My husband teaches language arts in our local middle school and he receives publications from NYSUT (New York State United Teachers). I was struck by the recent cover photo and the statistic: 1 in 4 children in New York live in poverty.
When I think of poverty, the first thing that comes to mind is food: having enough food. The idea that a child who doesn’t have enough food can’t function well in the classroom makes sense to me. The idea that 1 in 4 children experience this in my state is mind-boggling. I do know, however, that we haven’t met the need for food in our community and that the same is true in other communities.
The article focuses on the gap between the rich and the poor:
- Poverty as the daily reality, the fundamental obstacle that educators, health care workers and public service providers face each day – in rural, suburban or urban communities.

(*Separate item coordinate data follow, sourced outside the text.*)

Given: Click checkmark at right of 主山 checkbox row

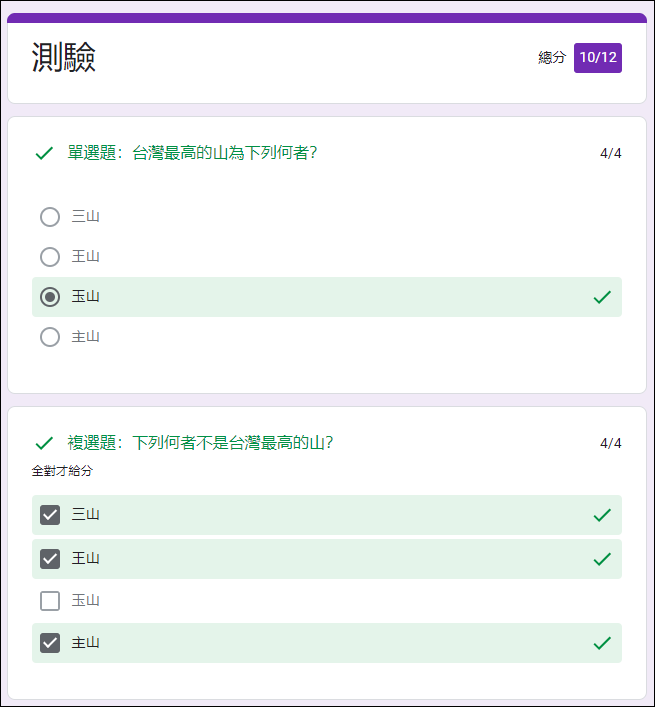Looking at the screenshot, I should coord(602,643).
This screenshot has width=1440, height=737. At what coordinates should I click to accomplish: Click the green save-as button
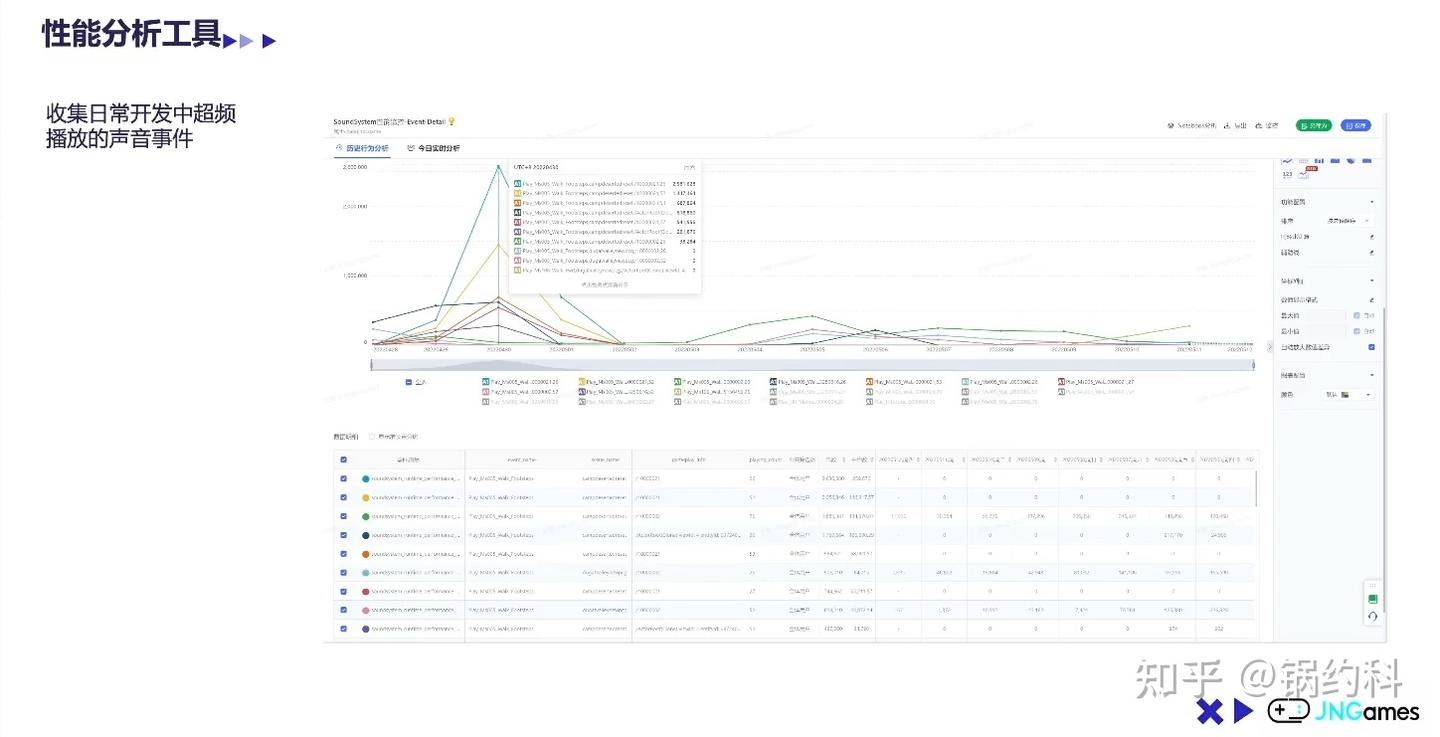tap(1314, 126)
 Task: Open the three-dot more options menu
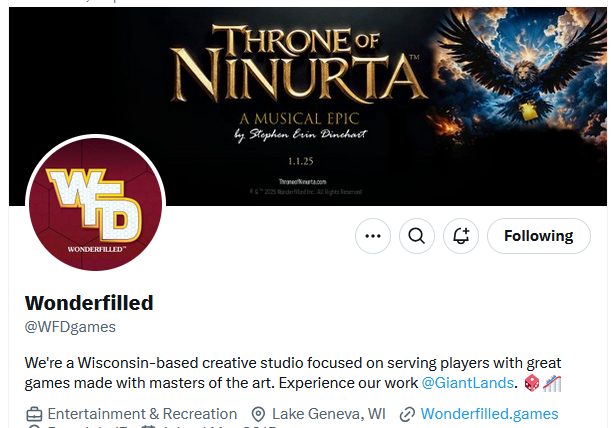click(373, 236)
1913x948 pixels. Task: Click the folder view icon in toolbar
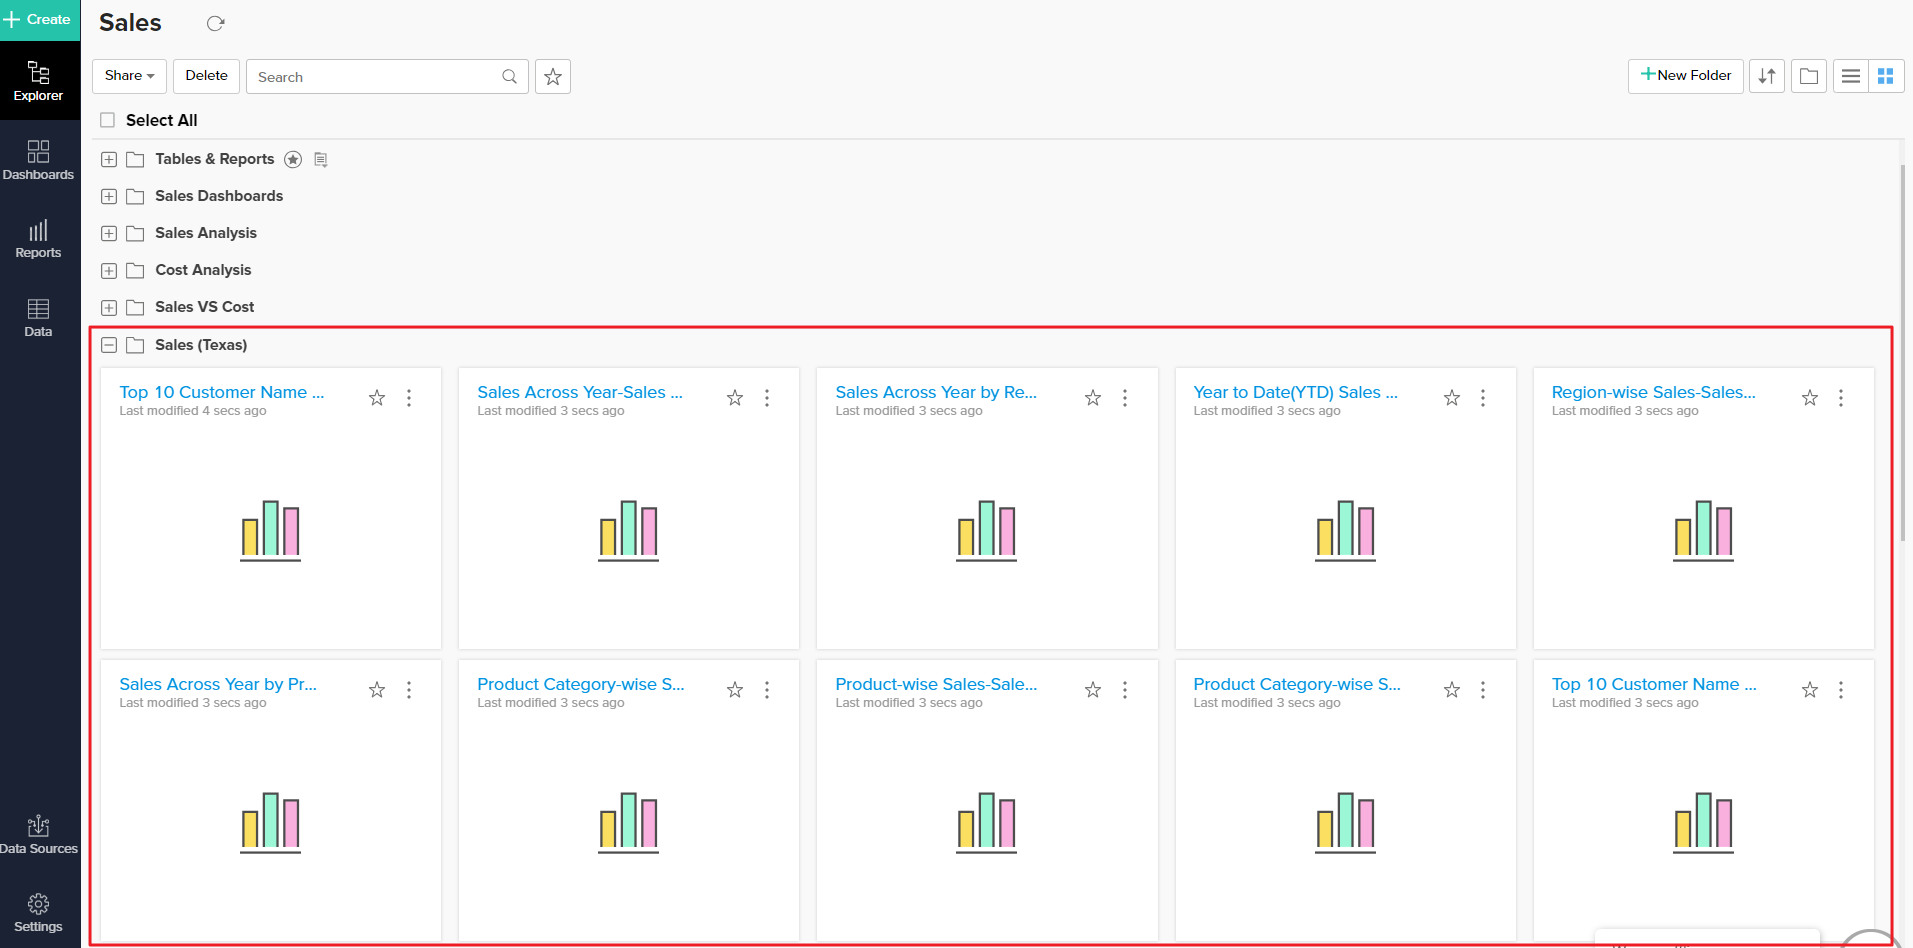1808,76
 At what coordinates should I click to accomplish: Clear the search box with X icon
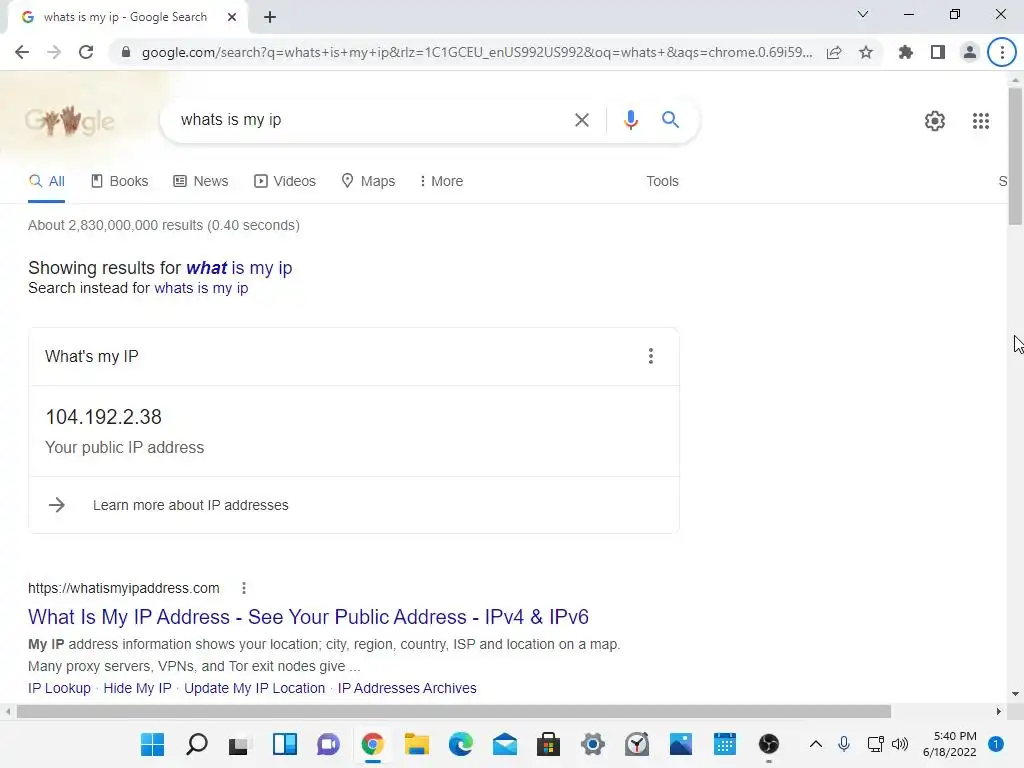click(x=581, y=120)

- Economic policy, deregulation, tax structure, political will, debt battle, government shut down, polarization
- The widening gap between rich and poor, the hollowing out of the middle class.
The article states that there is “little to suggest that change is in sight” which is typically where we end up in our adult conversations. There is little to suggest change is in sight because we continue to look in the direction of the above. As adults, we have created complicated scenarios and we argue within this web. We argue more than we accomplish. Well not all of us. It’s time we turned our attention to the solution makers.

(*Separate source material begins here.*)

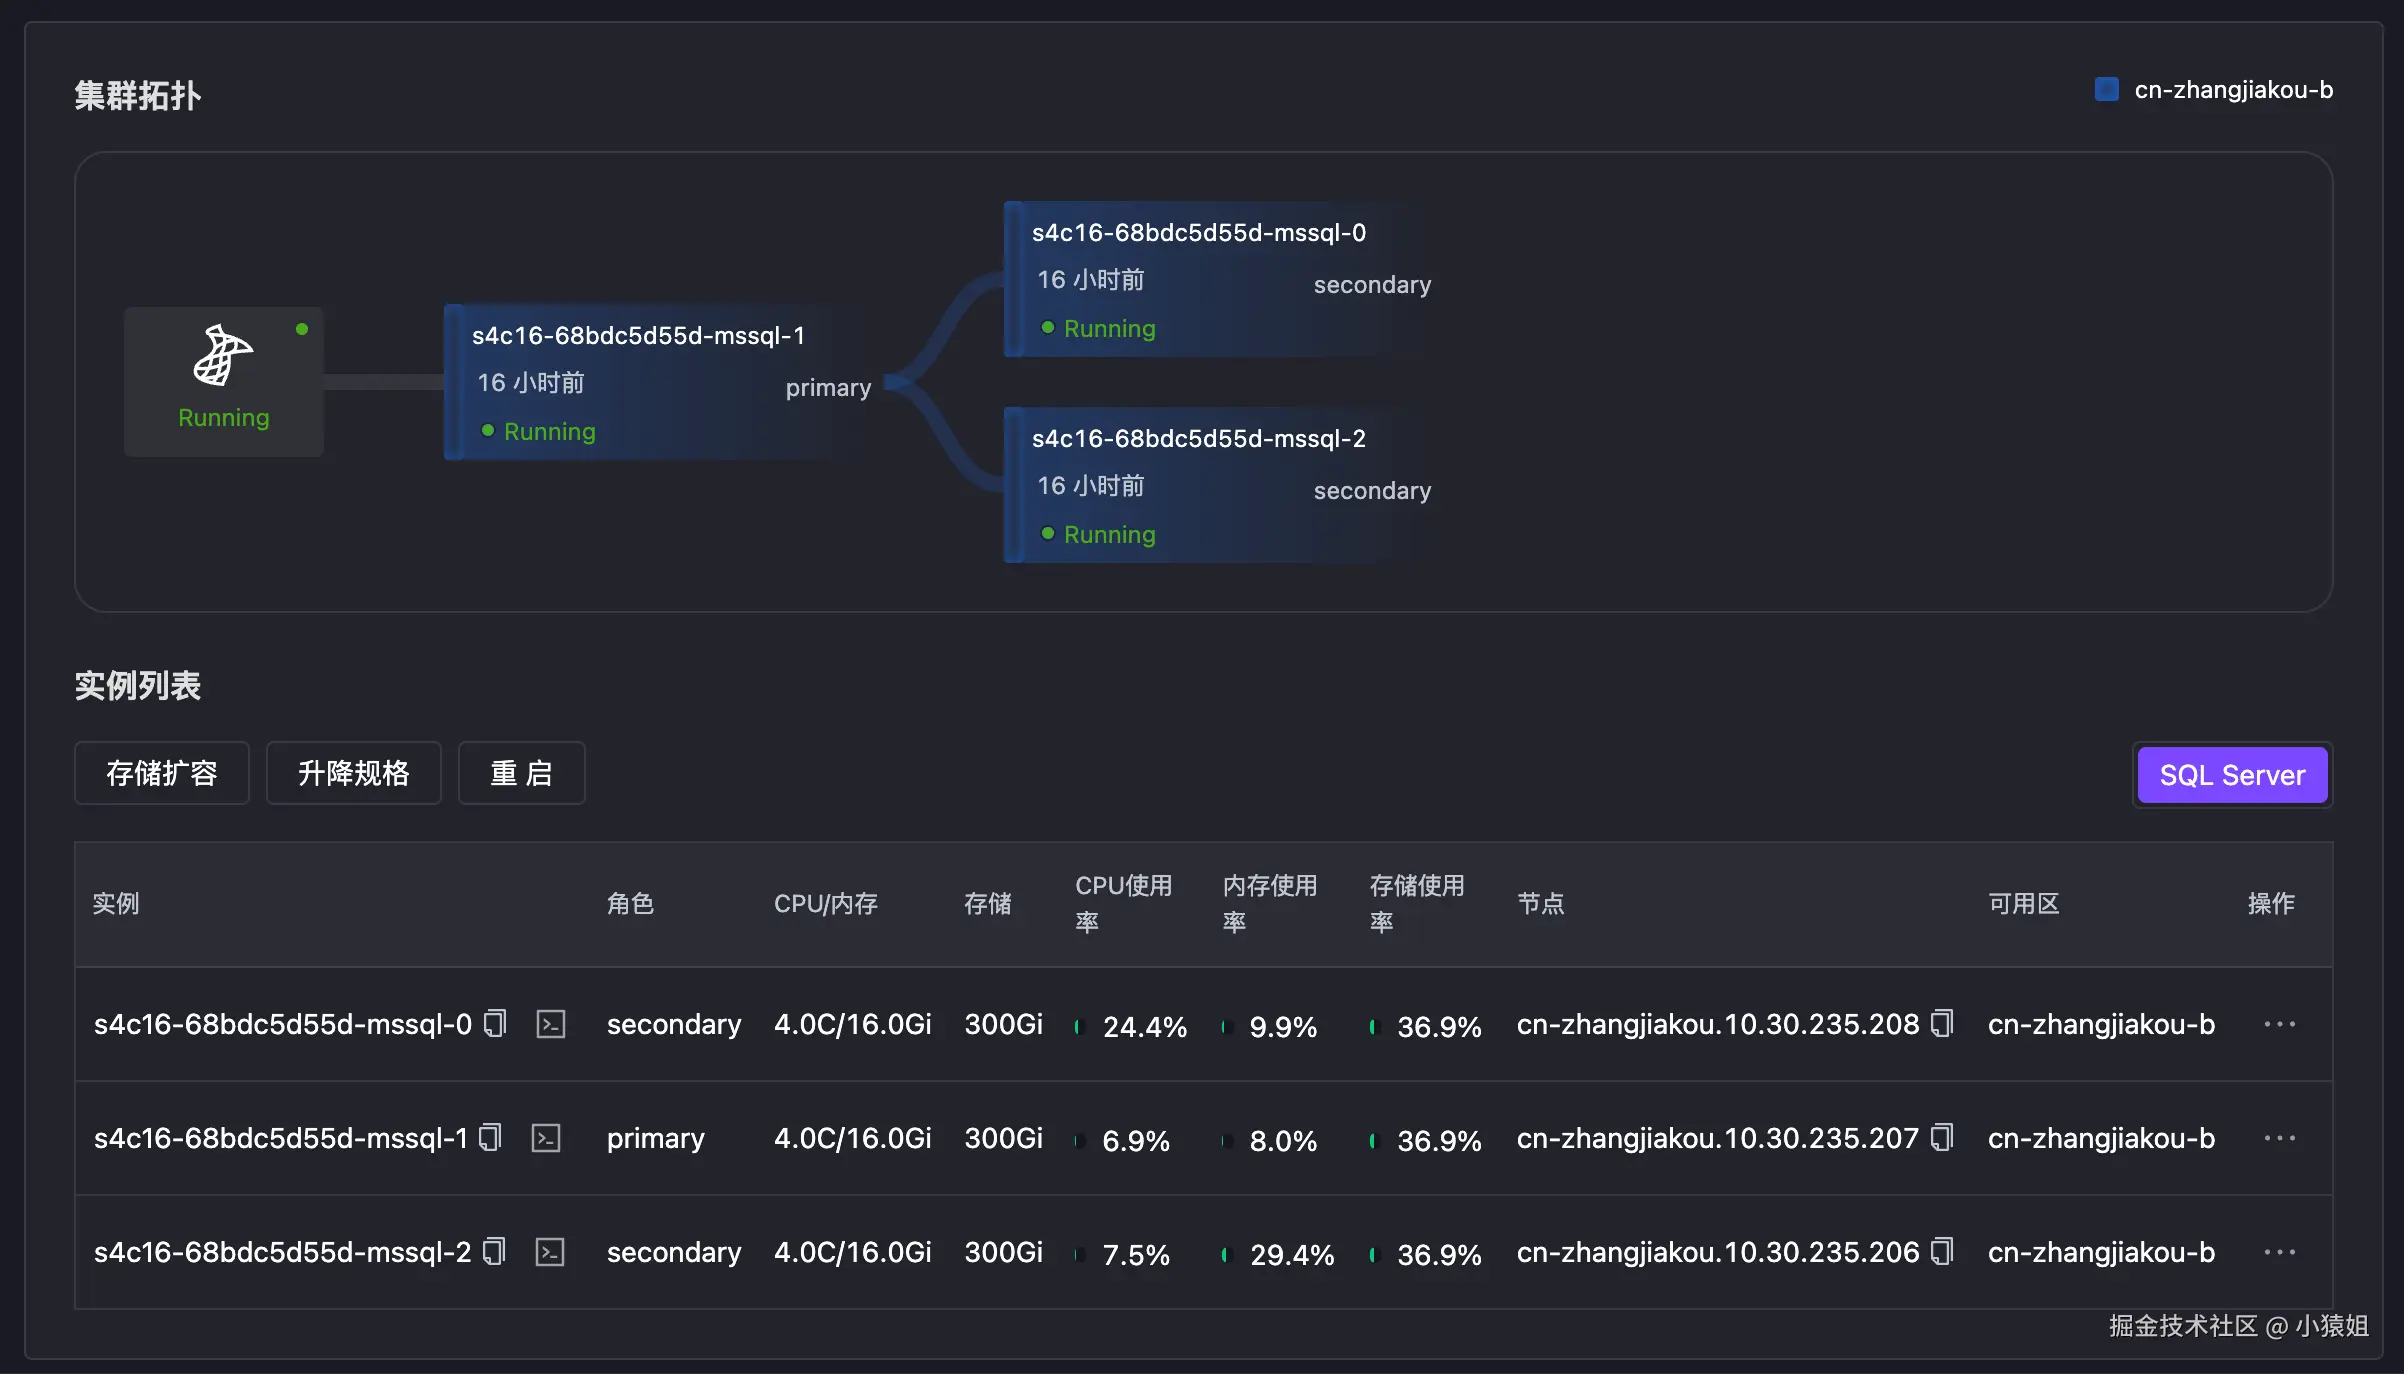Copy node name cn-zhangjiakou.10.30.235.208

Some of us have heard about Pam Koner or the project called Family-to-Family. Some of us have joined with her to create the solution that is needed: shared prosperity. Pam is a project originator, a role model, someone who can help us replicate. We can build with her, with those who already do. We can educate our children about this need and solution. We can participate with our children.

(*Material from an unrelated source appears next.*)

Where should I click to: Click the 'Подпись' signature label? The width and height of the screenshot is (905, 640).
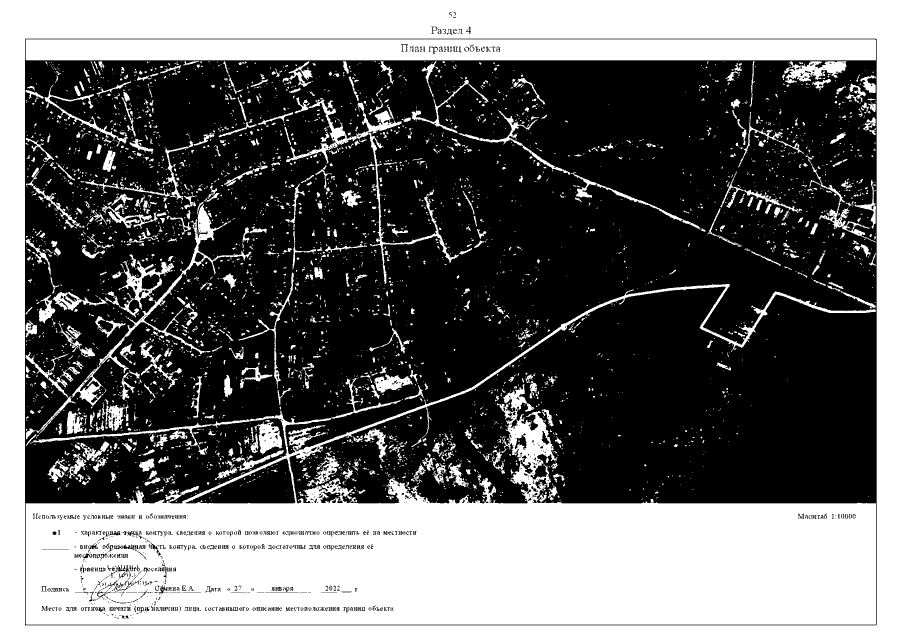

It’s time we turned the the focus of education and the attention of our youth toward the solution makers – to learn from them, become involved with them. It’s time to provide opportunity for our youth – the next generation – to participate in generating these solutions; to learn how to work together with clear goals, how to tend to the self and to others; to experience how good it feels to accomplish goals and make things better.
All that we need, we have. We have allowed the wrong models to take center stage for too long. We are more intelligent than this. We need to look in the direction of where the real power to change lies – among ourselves as a people. We are doing it – in small and large scale. We just have yet to position what we have to hit the home run and see our efforts come together in truly large scale.